> Extract:
-*-*-

- Occupations: Cognitive anthropologist; evolutionary psychologist;
- Title: Henry Luce Professor of Individual and Collective Memory

Academic background
- Education: University of Paris; St John's College, Cambridge;

Academic work
- Institutions: Washington University in St. Louis
- Notable works: Religion Explained
- Website: pascalboyer.net

= Pascal Boyer =

French anthropologist

Pascal Robert Boyer is a Franco-American cognitive anthropologist and evolutionary psychologist, mostly known for his work in the cognitive science of religion. He studied at université Paris-Nanterre and Cambridge, and taught at the University of Cambridge for eight years, before taking up the position of Henry Luce Professor of Individual and Collective Memory at Washington University in St. Louis, where he teaches classes on evolutionary psychology and anthropology. He was a Guggenheim Fellow and a visiting professor at the University of California, Santa Barbara and the University of Lyon, France. He studied philosophy and anthropology at University of Paris and Cambridge, with Jack Goody, working on memory constraints on the transmission of oral literature. Boyer is a Member of the American Academy of Arts and Sciences.

==Work==
Pascal Boyer studies how human biases and cognitive faculties have resulted in or encouraged cultural phenomena. He advocates the idea that human evolution resulted in specialized capacities that guide our social relations, culture, and predilections toward religious beliefs. Boyer and others propose that these cognitive mechanisms make the acquisition of “religious” themes, like concepts of spirits, ghosts, ancestors or gods, highly transmissible within a community.

Boyer has conducted long-term ethnographic fieldwork in Cameroon, where he studied the transmission of Fang oral epics and its traditional religion. Most of his later work consists of an experimental study of cognitive capacities underlying cultural transmission. He also conducted studies on supernatural concepts and their retention in memory and a general description of cognitive processes involved in the transmission of religious concepts. More recently, he has written on the concept of Folk economics, which proposes that evolved cognitive biases play an important role in how laypeople view the economy.

-*-*-

> Data provided:
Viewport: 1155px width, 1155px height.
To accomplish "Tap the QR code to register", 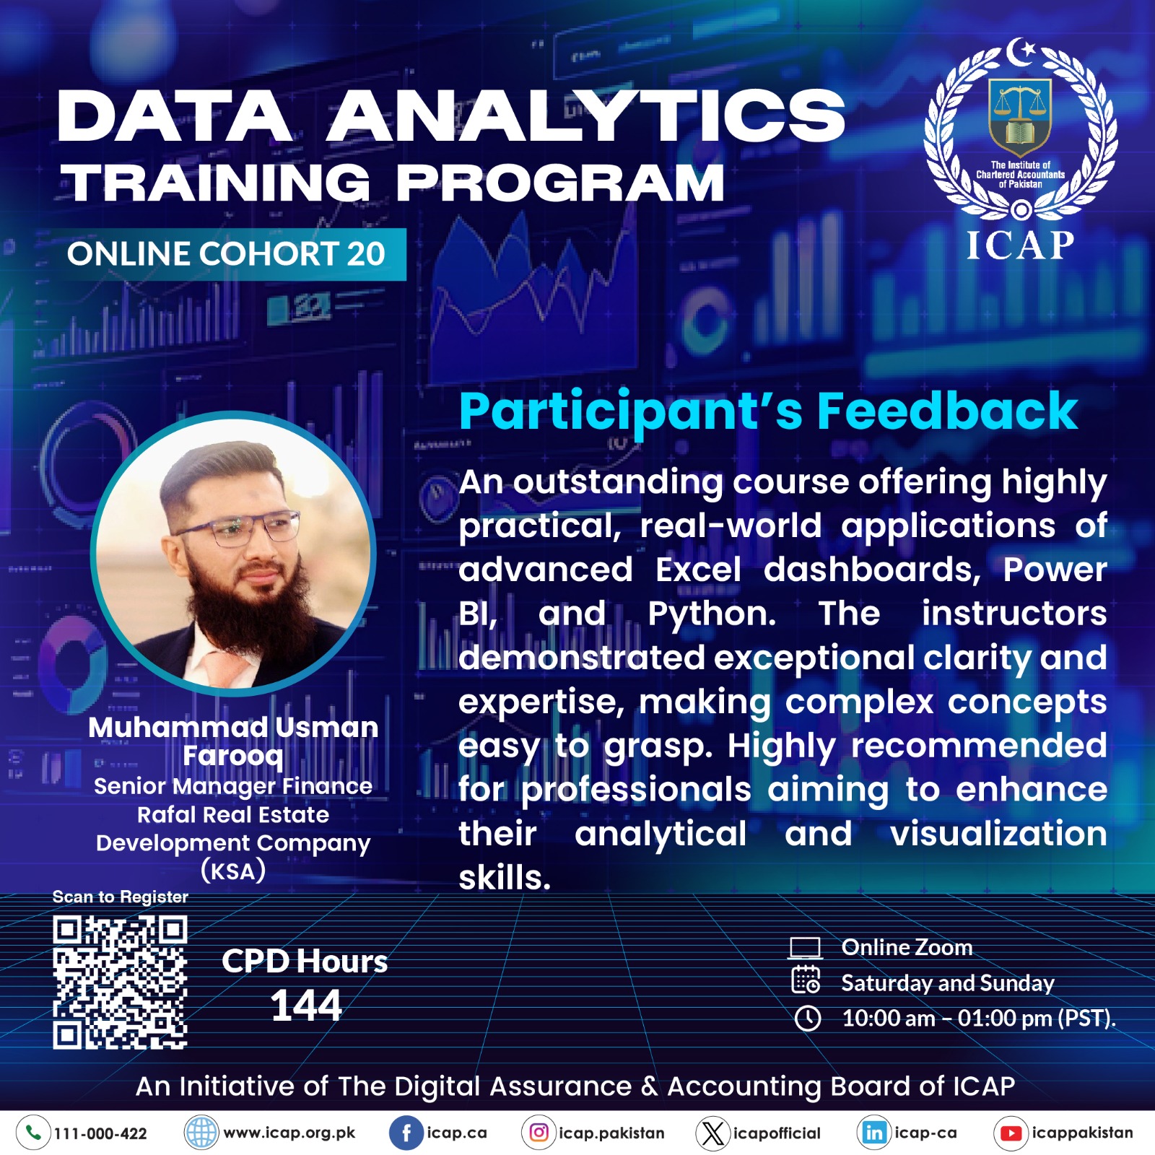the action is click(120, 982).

-*-*-

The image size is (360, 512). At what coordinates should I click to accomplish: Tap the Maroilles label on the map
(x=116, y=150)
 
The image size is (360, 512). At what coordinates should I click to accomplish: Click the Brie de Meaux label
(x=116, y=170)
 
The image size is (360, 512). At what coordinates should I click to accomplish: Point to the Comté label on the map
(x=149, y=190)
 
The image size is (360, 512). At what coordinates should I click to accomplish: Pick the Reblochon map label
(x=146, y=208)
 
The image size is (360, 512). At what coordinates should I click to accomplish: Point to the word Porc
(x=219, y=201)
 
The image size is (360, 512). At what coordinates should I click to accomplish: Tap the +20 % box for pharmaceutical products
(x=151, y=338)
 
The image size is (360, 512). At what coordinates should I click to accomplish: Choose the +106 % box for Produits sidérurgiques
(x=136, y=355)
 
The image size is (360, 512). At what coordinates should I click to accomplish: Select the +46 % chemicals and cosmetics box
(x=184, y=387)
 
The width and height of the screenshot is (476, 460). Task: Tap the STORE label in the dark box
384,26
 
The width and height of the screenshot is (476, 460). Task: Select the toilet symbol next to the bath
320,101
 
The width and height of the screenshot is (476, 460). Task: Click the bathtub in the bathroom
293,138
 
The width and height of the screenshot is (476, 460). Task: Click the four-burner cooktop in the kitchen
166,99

-*-*-

> Tasks to carry out:
1: In the Pascal Boyer article, reproduce the passage from "Boyer has conducted" up to and including "view the economy.", swapping "laypeople" for "non-specialists".
2: Condense the paragraph of the Pascal Boyer article that begins "Pascal Boyer studies how human biases" into a short bulleted list that keeps its main facts.
3: Answer these questions from the Pascal Boyer article:
(a) Which work is listed as his notable work?
(b) For how many years did he teach at the University of Cambridge?
(c) In which country did he conduct long-term ethnographic fieldwork?

> Complete answers:
1:
Boyer has conducted long-term ethnographic fieldwork in Cameroon, where he studied the transmission of Fang oral epics and its traditional religion. Most of his later work consists of an experimental study of cognitive capacities underlying cultural transmission. He also conducted studies on supernatural concepts and their retention in memory and a general description of cognitive processes involved in the transmission of religious concepts. More recently, he has written on the concept of Folk economics, which proposes that evolved cognitive biases play an important role in how non-specialists view the economy.

2:
- Boyer studies how human biases and cognitive faculties have produced or encouraged cultural phenomena.
- He holds that human evolution gave rise to specialized capacities that guide social relations, culture, and leanings toward religious beliefs.
- He and others propose that these cognitive mechanisms make religious themes, such as concepts of spirits, ghosts, ancestors, or gods, highly transmissible within a community.

3:
(a) Religion Explained
(b) Eight years
(c) Cameroon